Among the entries below, find each line with "agent" and show it.

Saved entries
※

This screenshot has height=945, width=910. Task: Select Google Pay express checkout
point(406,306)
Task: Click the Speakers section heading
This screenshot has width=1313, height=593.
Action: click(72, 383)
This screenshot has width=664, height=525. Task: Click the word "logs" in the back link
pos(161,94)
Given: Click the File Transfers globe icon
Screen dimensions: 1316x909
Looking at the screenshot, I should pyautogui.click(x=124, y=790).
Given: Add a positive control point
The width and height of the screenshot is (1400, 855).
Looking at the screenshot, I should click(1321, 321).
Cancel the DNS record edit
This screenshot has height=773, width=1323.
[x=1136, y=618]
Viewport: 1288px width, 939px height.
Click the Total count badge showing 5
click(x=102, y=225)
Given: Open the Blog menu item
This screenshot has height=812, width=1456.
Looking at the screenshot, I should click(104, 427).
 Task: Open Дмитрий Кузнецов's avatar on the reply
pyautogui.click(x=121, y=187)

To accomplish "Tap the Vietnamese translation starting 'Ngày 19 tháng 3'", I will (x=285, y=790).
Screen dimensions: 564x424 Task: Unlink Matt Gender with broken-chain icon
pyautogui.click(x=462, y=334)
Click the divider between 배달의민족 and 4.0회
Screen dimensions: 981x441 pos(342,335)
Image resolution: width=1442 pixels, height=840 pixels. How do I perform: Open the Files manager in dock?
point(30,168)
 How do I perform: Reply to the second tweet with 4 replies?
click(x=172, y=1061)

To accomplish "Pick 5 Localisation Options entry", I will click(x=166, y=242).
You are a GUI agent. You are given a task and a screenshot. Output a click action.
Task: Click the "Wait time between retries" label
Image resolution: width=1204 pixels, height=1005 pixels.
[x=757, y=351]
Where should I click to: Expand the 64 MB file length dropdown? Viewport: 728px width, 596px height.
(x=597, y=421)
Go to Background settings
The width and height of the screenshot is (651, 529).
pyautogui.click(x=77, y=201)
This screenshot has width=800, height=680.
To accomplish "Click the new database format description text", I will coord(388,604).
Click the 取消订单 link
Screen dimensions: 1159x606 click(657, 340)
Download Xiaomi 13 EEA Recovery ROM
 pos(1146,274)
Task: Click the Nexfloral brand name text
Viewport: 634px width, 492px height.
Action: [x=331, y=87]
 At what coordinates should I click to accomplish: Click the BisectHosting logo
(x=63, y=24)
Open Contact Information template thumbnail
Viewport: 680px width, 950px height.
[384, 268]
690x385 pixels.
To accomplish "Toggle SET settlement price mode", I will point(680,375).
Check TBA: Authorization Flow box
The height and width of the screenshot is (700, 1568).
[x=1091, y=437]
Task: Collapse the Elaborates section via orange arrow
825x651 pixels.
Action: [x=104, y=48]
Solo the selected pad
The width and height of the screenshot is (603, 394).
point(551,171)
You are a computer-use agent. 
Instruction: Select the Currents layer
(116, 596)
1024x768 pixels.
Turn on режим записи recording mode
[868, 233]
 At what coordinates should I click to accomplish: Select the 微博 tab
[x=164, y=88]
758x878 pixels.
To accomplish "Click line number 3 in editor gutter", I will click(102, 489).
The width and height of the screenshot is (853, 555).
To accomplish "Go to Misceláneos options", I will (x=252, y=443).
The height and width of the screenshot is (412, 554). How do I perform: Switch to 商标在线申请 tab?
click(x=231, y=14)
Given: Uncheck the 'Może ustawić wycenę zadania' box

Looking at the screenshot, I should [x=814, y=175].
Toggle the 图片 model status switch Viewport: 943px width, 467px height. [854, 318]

※

▶ Answer below
You are a GUI agent. You are given a task and a screenshot. Output a click action.
You are a computer-use agent. 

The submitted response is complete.